[[ DATA FOR THE TASK, beginning ]]

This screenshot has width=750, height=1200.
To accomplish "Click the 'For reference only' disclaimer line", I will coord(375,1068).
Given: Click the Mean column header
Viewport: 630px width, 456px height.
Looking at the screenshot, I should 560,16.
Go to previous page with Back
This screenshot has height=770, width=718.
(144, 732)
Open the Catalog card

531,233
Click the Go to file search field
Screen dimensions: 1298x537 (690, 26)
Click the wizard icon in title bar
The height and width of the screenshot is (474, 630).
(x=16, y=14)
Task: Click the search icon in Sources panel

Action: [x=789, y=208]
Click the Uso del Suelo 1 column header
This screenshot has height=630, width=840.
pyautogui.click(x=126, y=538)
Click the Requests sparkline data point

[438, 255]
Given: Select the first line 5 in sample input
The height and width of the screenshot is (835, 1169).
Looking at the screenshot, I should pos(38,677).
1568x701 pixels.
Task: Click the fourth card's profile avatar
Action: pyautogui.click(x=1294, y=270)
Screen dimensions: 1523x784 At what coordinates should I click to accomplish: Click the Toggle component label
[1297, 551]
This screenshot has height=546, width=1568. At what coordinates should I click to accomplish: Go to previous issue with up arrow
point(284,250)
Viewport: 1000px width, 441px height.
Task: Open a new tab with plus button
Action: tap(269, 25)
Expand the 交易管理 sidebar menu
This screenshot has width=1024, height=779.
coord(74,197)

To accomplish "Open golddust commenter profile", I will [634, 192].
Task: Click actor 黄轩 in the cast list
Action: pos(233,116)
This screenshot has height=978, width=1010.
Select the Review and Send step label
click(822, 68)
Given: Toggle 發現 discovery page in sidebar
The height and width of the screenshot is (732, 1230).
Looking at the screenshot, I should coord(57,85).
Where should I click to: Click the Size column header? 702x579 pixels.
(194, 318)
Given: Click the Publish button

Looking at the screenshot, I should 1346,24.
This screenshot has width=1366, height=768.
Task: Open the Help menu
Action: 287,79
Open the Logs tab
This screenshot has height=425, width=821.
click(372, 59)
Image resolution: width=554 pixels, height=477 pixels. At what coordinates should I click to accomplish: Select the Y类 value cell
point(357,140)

[[ DATA FOR THE TASK, end ]]

Write down again, exactly as given, only the lines above that fall from the line with "Click the wizard icon in title bar" to the line with "Given: Select the", inclusive.

Click the wizard icon in title bar
The height and width of the screenshot is (474, 630).
(x=16, y=14)
Task: Click the search icon in Sources panel

Action: [x=789, y=208]
Click the Uso del Suelo 1 column header
This screenshot has height=630, width=840.
pyautogui.click(x=126, y=538)
Click the Requests sparkline data point

[438, 255]
Given: Select the first line 5 in sample input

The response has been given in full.